Pourtant, avec une écoute attentive et des comportements adaptés, il est possible d’aider ces derniers à s’épanouir sereinement. Chaque jour, des « Babychou-sitters », intervenants professionnels formés et expérimentés, les accompagnent avec bienveillance dans leurs routines, leurs apprentissages et la gestion de leurs émotions. Fortes de leur expérience, Léandra, Evelyne, Mathilde et Carine partagent leurs conseils et astuces pour accompagner au mieux ces enfants, qui demandent avant tout de la compréhension, de l’adaptation… et beaucoup de patience.

Comprendre et reconnaître les besoins spécifiques

Les troubles du neurodéveloppement ne sont ni un « effet de mode », ni le signe d’un manque d’éducation. Ils sont le résultat de dysfonctionnements dans certaines zones du cerveau, affectant le langage, la coordination, la mémoire ou l’attention.

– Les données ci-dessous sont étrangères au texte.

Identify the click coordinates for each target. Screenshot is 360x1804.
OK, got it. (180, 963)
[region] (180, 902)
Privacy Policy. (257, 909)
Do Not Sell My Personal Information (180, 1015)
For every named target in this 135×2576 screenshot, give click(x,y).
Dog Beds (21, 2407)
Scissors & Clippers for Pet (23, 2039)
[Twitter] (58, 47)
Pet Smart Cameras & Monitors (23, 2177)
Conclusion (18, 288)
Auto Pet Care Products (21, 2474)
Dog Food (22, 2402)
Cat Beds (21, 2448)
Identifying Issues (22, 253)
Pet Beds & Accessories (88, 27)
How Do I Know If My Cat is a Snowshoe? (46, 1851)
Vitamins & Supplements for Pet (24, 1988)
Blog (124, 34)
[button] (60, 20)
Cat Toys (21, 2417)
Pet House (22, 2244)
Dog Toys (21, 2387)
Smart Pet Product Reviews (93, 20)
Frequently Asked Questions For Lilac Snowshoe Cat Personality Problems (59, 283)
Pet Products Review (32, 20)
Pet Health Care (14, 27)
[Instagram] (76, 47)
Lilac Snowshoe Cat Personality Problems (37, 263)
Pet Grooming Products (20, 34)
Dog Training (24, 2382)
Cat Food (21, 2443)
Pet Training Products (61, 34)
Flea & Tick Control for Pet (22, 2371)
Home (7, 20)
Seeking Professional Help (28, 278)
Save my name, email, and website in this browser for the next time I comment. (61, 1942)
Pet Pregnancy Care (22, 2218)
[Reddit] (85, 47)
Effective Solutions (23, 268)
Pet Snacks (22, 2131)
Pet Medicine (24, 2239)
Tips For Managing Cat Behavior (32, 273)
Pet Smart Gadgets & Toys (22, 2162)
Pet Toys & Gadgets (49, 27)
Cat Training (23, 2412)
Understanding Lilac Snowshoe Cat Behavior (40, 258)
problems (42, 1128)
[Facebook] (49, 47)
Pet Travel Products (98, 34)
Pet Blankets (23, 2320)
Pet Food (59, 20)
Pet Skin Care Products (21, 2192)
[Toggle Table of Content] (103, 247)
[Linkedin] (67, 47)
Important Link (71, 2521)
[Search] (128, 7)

Ainsi, dans les cas de troubles DYS, l’enfant doit mobiliser une énergie colossale pour traiter les informations que son cerveau peut avoir du mal à organiser : lire une phrase, comprendre une consigne ou encore copier un mot peut alors s’apparenter à un véritable marathon cognitif. Les enfants TDAH, quant à eux, peuvent avoir du mal à filtrer les stimuli, à maintenir leur attention ou encore à rester immobiles. Pour les enfants avec un TSA, ce sont souvent les interactions sociales et les changements imprévus qui posent difficulté.

Léandra, 27 ans, intervenante au sein de l’agence Babychou Services de Méru, en sait quelque chose. Elle-même diagnostiquée TDAH, elle accompagne aujourd’hui un petit garçon au profil très proche du sien : « Il est très facilement distrait, gigote sans arrêt, ne tient pas en place. Mais attention, ce n’est pas de la désobéissance, ni fait méchamment de sa part ! Son cerveau va juste trop vite… Il peut parfois être un peu “brut de décoffrage”. Il faut vraiment aller voir plus loin que l’analyse du seul comportement ».

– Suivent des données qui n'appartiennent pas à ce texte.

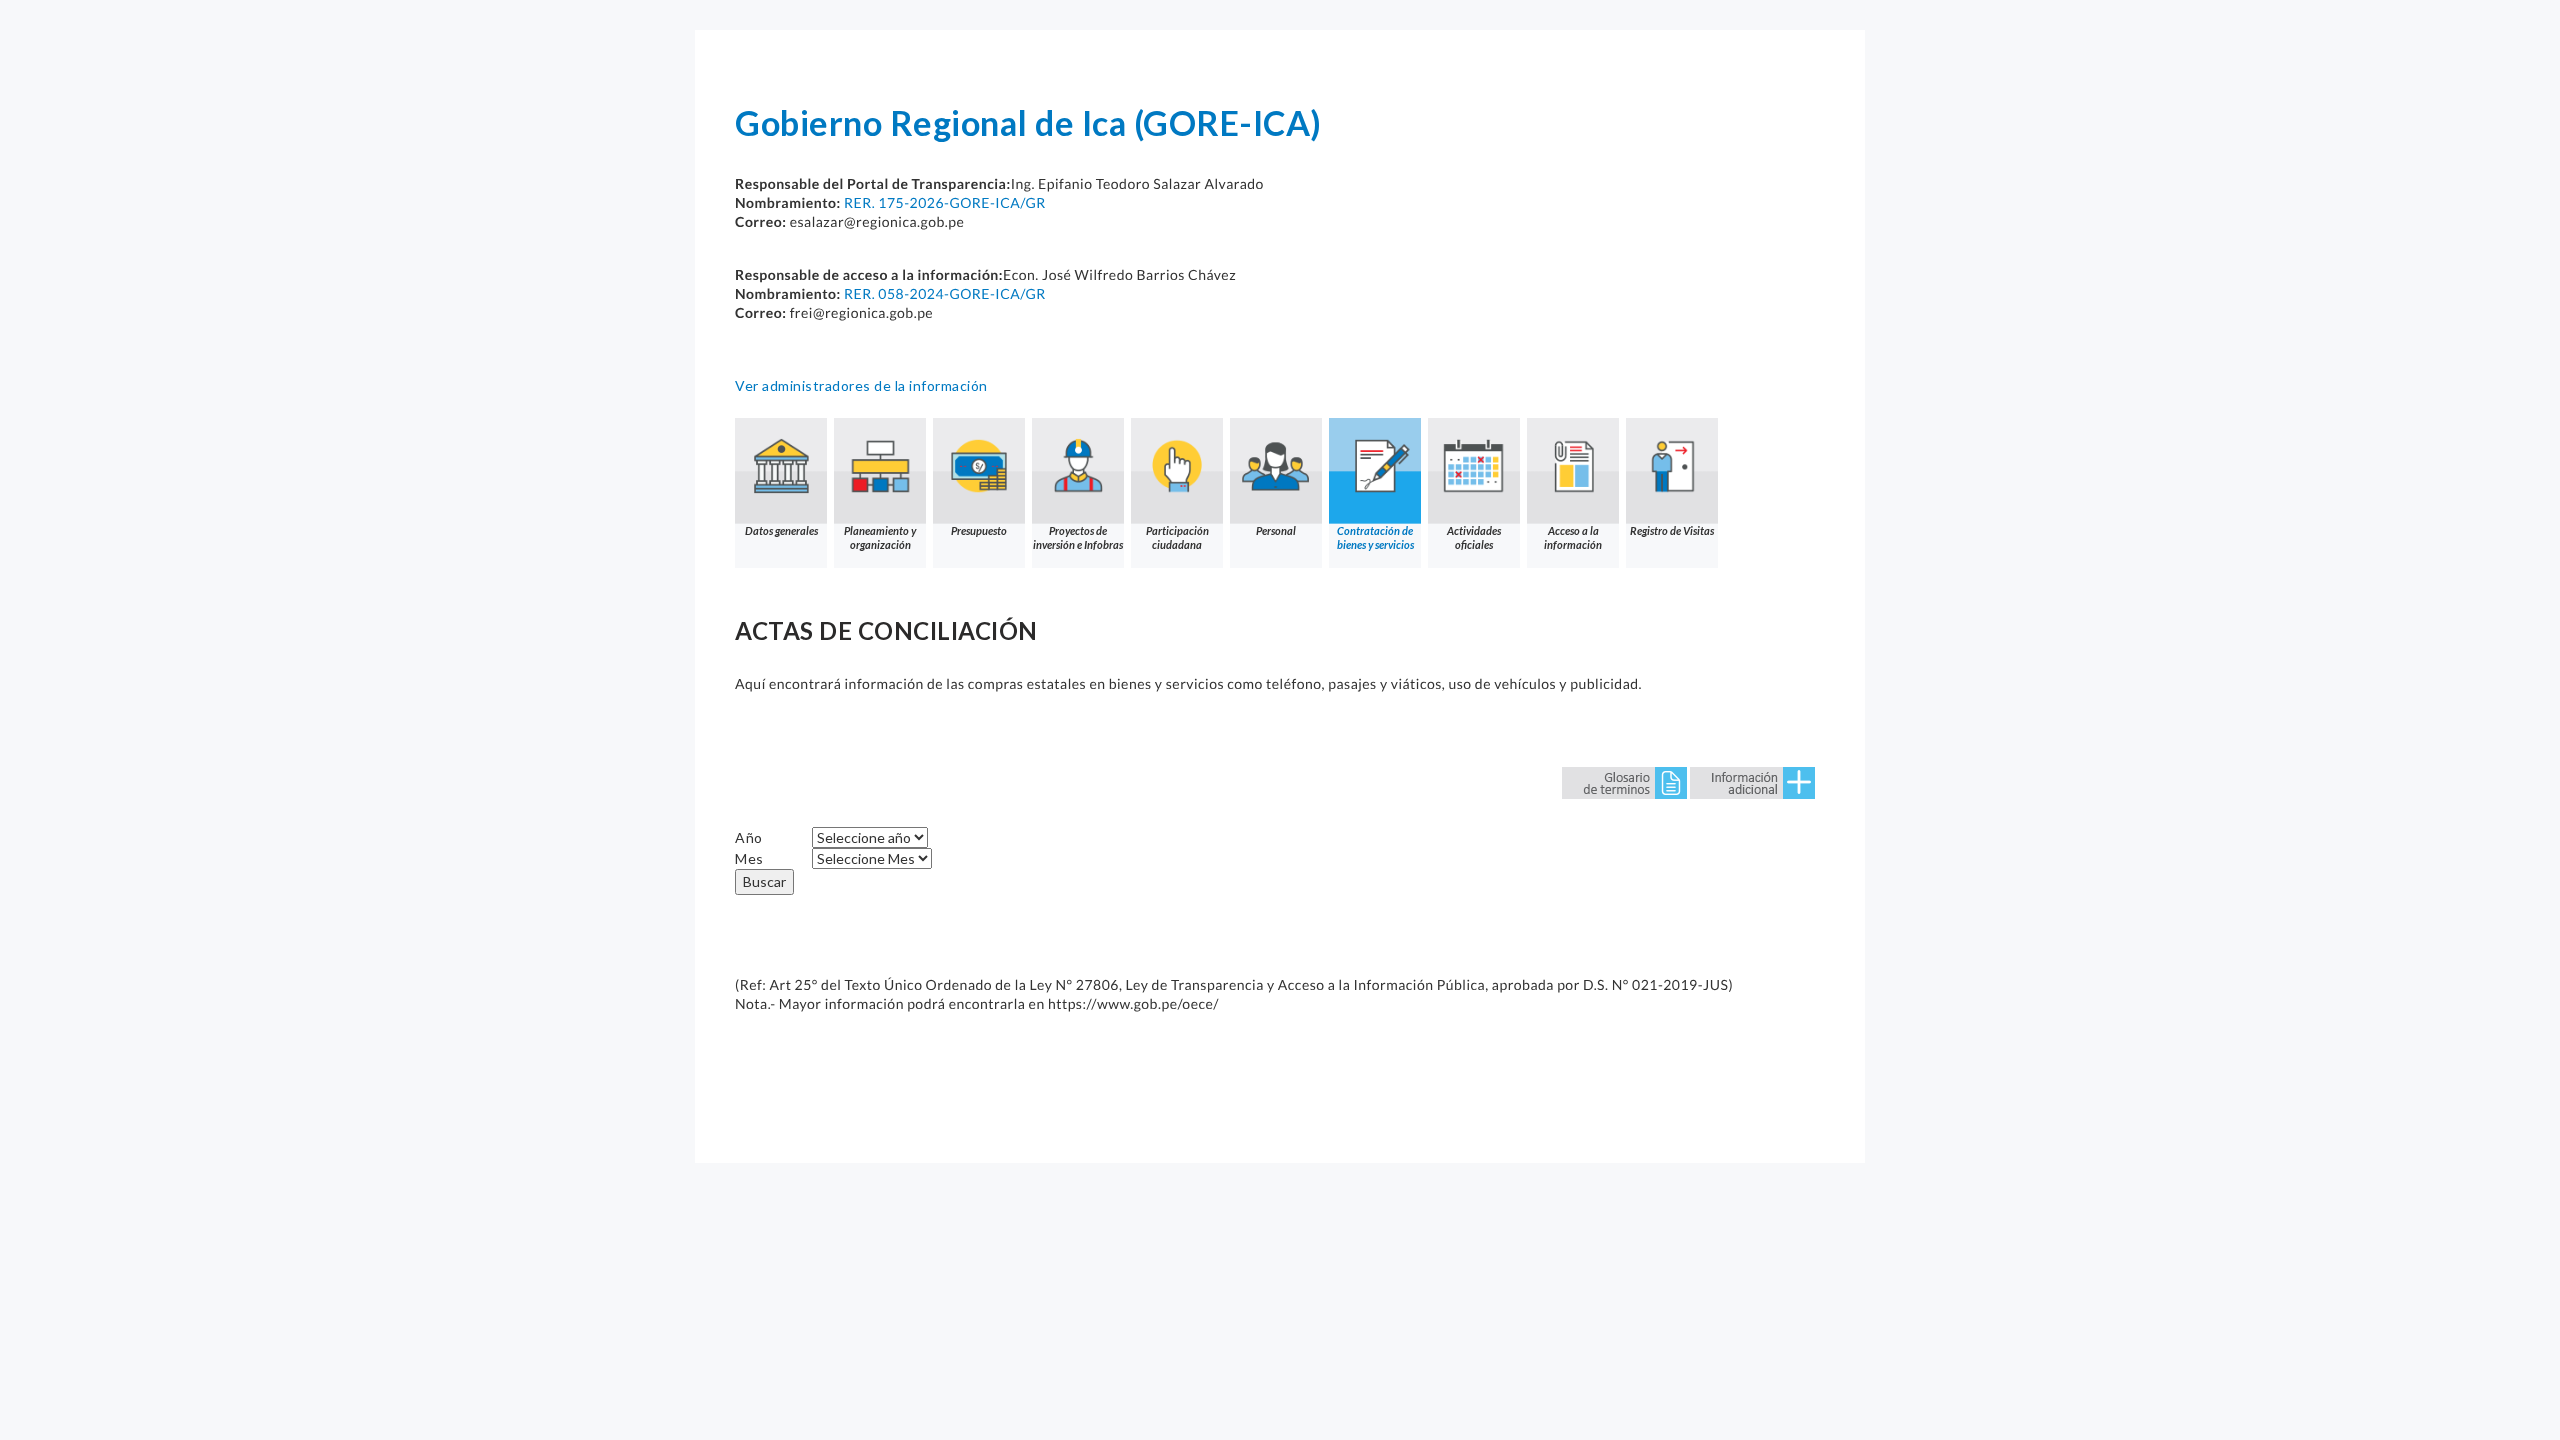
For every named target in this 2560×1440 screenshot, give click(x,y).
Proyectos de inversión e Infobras (1078, 537)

Ce regard sans jugement est partagé par Evelyne, intervenante au sein de l’agence Babychou Services de Vannes et forte de 45 ans d’expérience dans la garde d’enfants : « Ce qui peut alerter, c’est souvent quand le langage ne se développe pas bien ou au contraire trop bien, un balancement régulier, une gêne par rapport au bruit environnant, des colères répétées… Il est important d’observer, mais en veillant à ne pas interpréter trop vite. Un avis médical sera toujours essentiel pour la pose du diagnostic ».

Carine, 44 ans, intervenante au sein de l’agence Babychou Services de Libourne après 10 ans d’expérience en crèche et micro-crèche, est elle-même maman de 5 enfants, dont l’un avec un TSA. Elle évoque quant à elle la tendance de ces enfants à répéter les mêmes gestes ou à avoir les mêmes attitudes face à certaines situations, ce qu’on appelle la stéréotypie ; mais aussi le développement de certaines phobies.

Mathilde, 23 ans, éducatrice spécialisée qui totalise déjà 6 ans d'expérience dans la garde d'enfants et l'accompagnement d'adultes handicapés, est chargée du suivi des intervenantes en CAP au sein de l’agence Babychou Services de Montpellier. De son côté, elle souligne l’hypersensibilité de ces enfants : « Quelque chose qui peut paraître banal pour nous, peut être perçu comme une agression. »

Ces différents signes sont souvent repérés par les parents et par ces intervenantes expérimentées, avant même l’école. Ils constituent donc de précieux indices pour orienter les parents parfois en plein doute. Toutes quatre le martèlent avec force : « en cas de doute, le mieux est d’en avoir le cœur net, et donc de consulter des spécialistes pour un bilan dédié, même si cela peut parfois prendre du temps. Car, une fois diagnostiqués, suivis et traités, ces enfants se sentiront mieux et pourront progresser, aidés et écoutés ».

Instaurer un climat de confiance et de sécurité

Face à ces enfants, la patience, l’écoute, l’observation, mais aussi la stabilité, l’adaptabilité et la prévisibilité sont essentielles. Les routines, les repères et les transitions claires les sécurisent. On évitera donc de les prendre au dépourvu.

Pour Carine, la première rencontre avec les parents est déterminante : « Avant même la première garde, je prends le temps d’échanger longuement avec les parents, afin qu’ils me communiquent un maximum d’éléments les concernant ». Un sentiment partagé par Evelyne : « Ces premiers échanges avec les parents sont primordiaux, car ils nous permettent de connaître toutes les habitudes, les petites manies, mais aussi les goûts et les appréhensions de ces enfants. Maîtriser et respecter ce protocole mis en place par les parents nous permet ensuite d’éviter de contrarier l’enfant. Cela lui donne un cadre rassurant. »

La bienveillance passe aussi par la gestion des détails : savoir qu’un enfant TSA déteste le bruit de l’aspirateur, ou qu’un autre a besoins de retrouver ses jouets dans un ordre précis, peut faire la différence et permet à l’enfant de se sentir bien, écouté et en confiance.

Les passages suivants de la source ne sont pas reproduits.